GIVEN PROBLEM>
Reproduce the following lines verbatim, beginning with the line that contains "This screenshot has height=576, width=1024." and ending after the line that contains "coord(623,341)".

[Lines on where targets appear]
--

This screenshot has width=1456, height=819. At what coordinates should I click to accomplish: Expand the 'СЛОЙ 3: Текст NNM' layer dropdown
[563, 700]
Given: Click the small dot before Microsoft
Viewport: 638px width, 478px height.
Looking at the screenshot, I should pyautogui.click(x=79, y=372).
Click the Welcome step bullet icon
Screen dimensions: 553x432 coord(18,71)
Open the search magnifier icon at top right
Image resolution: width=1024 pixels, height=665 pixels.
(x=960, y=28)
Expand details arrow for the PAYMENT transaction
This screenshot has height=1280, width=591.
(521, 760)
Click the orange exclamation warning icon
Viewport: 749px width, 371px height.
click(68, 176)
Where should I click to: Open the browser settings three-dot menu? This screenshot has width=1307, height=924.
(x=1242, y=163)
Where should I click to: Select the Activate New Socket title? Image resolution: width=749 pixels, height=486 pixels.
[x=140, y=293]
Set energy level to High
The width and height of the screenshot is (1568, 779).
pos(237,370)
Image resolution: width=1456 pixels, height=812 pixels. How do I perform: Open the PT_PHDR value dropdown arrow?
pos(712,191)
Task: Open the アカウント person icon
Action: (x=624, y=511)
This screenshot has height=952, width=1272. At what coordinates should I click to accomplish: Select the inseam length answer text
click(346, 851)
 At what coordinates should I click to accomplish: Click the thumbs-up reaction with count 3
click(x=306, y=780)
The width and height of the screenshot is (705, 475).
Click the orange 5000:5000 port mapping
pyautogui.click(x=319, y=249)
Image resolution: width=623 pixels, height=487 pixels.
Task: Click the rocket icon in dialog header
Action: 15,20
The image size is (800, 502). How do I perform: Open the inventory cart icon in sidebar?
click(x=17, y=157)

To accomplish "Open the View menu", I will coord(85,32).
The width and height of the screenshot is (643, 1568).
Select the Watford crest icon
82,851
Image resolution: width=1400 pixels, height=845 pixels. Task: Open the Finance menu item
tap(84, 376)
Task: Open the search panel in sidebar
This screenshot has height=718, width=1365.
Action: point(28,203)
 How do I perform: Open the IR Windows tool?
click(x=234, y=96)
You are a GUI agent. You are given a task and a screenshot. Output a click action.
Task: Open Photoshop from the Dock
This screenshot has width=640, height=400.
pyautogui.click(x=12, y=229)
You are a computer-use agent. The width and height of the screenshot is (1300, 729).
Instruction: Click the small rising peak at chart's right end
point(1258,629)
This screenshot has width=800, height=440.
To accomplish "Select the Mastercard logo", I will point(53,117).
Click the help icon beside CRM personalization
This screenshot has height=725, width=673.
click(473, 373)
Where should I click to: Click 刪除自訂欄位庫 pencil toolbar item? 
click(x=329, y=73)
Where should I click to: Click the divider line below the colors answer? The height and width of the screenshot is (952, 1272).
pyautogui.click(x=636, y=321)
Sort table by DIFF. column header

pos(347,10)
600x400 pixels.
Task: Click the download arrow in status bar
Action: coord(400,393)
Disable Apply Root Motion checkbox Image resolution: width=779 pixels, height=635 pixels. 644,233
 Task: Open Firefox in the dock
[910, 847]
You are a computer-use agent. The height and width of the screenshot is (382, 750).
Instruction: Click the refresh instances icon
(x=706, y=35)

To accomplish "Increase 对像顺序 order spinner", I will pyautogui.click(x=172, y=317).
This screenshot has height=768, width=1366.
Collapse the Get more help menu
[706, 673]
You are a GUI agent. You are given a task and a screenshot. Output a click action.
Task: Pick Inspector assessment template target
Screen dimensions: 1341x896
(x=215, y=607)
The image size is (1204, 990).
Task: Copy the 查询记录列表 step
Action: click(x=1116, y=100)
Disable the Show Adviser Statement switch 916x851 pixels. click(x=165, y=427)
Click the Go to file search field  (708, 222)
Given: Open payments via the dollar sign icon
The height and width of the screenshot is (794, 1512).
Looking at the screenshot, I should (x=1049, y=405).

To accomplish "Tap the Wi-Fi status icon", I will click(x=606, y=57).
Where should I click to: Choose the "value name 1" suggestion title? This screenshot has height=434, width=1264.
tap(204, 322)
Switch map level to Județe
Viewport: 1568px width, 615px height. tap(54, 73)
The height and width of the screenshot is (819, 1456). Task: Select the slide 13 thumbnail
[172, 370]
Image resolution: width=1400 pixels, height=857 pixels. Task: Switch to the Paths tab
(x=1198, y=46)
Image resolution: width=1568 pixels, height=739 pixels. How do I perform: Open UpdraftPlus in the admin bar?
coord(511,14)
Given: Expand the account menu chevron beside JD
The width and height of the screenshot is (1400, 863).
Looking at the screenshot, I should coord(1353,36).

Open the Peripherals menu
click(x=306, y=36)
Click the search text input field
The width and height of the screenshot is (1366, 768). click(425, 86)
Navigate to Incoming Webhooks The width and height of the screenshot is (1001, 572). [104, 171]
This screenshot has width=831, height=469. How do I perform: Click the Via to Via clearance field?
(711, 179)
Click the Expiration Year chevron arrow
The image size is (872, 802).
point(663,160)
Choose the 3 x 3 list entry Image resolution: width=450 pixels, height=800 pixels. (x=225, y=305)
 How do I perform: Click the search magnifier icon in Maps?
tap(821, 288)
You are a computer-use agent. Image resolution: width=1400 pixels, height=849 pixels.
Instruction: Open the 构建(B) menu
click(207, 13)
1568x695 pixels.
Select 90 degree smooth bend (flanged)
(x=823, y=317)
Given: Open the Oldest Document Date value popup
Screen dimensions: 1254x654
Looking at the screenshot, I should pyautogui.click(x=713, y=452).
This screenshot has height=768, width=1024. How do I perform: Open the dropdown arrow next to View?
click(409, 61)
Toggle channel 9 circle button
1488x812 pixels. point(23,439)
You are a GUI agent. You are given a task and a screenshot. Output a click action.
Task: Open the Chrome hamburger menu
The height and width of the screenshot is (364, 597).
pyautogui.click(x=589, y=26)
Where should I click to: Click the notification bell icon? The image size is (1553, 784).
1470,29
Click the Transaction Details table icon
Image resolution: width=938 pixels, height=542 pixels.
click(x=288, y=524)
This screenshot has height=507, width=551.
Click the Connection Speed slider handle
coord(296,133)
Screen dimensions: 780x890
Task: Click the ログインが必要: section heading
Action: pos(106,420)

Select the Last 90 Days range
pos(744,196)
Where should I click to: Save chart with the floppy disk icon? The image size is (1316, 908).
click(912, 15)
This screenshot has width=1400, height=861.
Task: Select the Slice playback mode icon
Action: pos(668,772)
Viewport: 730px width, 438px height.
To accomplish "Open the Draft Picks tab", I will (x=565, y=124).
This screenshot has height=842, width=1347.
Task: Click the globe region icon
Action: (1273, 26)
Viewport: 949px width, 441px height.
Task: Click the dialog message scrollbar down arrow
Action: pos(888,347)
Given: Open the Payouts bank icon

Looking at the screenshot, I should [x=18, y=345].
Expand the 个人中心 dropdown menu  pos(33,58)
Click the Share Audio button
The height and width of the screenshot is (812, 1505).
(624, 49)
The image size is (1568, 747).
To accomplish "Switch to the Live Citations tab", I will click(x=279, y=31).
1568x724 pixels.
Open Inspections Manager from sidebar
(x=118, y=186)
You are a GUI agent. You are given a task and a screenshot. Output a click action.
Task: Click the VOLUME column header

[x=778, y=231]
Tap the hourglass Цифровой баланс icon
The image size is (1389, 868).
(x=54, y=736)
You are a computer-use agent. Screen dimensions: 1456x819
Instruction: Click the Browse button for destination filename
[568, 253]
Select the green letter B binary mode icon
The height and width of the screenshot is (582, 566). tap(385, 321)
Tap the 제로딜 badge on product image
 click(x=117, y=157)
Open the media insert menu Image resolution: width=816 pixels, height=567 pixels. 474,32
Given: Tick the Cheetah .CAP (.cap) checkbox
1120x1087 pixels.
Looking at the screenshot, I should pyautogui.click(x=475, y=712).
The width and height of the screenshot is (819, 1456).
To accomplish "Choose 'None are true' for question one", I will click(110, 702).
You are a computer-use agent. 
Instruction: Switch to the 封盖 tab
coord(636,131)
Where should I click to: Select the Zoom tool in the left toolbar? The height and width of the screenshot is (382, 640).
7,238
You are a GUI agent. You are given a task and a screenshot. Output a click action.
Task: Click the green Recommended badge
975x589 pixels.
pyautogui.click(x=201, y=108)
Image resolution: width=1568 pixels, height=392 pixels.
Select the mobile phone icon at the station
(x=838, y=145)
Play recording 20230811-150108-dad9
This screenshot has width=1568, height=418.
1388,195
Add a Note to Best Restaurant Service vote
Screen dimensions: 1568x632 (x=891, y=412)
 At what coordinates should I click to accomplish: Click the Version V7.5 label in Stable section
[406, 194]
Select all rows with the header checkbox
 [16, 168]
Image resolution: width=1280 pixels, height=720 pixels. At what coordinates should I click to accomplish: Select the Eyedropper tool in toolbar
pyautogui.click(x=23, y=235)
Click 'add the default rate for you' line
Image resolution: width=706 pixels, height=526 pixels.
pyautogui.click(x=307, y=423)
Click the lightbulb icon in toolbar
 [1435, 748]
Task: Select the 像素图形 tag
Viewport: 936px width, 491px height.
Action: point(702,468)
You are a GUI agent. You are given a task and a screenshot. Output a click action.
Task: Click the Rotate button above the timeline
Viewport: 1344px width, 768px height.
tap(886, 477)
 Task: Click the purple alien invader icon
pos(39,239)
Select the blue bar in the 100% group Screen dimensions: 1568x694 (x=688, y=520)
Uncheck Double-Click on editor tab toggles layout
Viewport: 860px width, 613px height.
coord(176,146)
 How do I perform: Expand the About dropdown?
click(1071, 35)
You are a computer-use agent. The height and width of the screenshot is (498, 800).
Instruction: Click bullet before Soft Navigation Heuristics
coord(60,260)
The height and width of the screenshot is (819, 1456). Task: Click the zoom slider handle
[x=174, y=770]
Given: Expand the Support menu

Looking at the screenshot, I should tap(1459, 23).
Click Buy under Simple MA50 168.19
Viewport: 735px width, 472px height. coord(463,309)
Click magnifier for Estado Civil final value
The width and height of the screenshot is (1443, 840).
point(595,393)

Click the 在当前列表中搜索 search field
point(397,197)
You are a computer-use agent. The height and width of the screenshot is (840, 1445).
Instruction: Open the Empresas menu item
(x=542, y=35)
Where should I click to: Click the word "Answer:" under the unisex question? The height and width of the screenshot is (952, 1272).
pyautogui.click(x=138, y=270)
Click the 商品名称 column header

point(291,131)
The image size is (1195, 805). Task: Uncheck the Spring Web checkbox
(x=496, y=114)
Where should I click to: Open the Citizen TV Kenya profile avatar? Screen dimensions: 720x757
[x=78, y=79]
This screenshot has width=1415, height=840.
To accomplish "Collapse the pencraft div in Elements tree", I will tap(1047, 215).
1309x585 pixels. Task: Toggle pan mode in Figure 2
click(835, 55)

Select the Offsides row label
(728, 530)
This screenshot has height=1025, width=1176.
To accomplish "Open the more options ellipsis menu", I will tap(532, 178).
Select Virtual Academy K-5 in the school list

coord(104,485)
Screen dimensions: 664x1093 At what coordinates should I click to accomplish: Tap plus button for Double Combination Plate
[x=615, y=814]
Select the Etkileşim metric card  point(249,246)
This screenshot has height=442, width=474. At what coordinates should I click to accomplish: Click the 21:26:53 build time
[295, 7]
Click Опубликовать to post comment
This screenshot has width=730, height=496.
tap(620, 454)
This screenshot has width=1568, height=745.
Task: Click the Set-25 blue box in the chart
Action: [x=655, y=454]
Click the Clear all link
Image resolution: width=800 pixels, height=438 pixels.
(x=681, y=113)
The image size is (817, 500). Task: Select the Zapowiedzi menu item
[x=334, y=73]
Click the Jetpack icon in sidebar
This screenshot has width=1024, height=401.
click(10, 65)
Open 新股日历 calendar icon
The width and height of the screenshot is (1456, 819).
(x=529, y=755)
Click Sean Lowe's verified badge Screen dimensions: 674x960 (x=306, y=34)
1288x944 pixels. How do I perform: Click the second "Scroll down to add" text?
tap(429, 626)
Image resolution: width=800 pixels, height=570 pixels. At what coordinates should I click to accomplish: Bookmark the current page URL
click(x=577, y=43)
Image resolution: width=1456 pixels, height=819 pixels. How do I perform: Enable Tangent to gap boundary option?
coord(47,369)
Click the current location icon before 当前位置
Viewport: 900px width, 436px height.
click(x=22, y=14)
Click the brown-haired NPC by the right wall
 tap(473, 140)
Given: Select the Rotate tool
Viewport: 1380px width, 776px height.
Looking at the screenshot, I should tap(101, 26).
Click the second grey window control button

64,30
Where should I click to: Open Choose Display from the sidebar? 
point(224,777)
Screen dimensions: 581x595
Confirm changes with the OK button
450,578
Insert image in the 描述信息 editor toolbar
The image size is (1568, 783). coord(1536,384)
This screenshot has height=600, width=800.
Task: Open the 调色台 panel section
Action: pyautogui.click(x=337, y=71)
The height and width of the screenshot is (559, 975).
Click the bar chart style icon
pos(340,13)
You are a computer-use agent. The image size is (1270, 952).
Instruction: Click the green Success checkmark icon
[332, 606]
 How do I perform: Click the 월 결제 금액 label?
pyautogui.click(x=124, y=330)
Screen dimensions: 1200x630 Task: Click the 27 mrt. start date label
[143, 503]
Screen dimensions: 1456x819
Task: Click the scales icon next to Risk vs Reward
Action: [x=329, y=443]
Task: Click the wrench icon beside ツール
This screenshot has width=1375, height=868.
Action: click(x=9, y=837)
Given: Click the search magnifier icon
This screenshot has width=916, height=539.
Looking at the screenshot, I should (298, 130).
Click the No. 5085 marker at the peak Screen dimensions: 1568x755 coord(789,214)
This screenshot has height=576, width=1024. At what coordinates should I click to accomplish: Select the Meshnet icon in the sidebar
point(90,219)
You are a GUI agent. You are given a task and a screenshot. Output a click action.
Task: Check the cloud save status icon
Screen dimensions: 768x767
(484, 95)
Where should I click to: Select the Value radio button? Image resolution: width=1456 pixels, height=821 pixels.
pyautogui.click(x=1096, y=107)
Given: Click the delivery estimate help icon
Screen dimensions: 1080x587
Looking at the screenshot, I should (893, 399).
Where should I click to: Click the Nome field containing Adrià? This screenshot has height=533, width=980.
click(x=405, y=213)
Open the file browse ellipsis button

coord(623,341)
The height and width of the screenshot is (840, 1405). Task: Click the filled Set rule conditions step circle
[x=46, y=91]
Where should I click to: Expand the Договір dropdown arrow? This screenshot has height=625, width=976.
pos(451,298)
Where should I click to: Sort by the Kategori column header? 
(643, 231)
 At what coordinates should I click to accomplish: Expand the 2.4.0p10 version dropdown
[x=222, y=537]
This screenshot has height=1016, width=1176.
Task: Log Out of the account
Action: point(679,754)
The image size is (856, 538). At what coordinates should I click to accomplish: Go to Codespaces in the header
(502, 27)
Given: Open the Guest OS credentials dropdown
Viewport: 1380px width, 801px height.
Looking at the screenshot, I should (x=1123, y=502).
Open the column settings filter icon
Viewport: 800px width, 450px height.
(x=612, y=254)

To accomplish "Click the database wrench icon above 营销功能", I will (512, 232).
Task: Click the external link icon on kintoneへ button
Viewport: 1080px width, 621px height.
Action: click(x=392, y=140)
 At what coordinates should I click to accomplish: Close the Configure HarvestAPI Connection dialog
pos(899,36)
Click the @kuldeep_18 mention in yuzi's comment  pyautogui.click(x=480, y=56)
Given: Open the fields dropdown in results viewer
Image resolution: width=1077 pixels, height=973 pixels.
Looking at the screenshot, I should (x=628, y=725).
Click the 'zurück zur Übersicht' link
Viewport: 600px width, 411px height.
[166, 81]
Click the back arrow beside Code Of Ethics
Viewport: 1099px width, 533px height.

--

RIGHT ANSWER>
This screenshot has height=576, width=1024. At what coordinates should I click to accomplish: Select the Meshnet icon in the sidebar
point(90,219)
You are a GUI agent. You are given a task and a screenshot. Output a click action.
Task: Check the cloud save status icon
Screen dimensions: 768x767
(484, 95)
Where should I click to: Select the Value radio button? Image resolution: width=1456 pixels, height=821 pixels.
pyautogui.click(x=1096, y=107)
Given: Click the delivery estimate help icon
Screen dimensions: 1080x587
Looking at the screenshot, I should (893, 399).
Where should I click to: Click the Nome field containing Adrià? This screenshot has height=533, width=980.
click(x=405, y=213)
Open the file browse ellipsis button

coord(623,341)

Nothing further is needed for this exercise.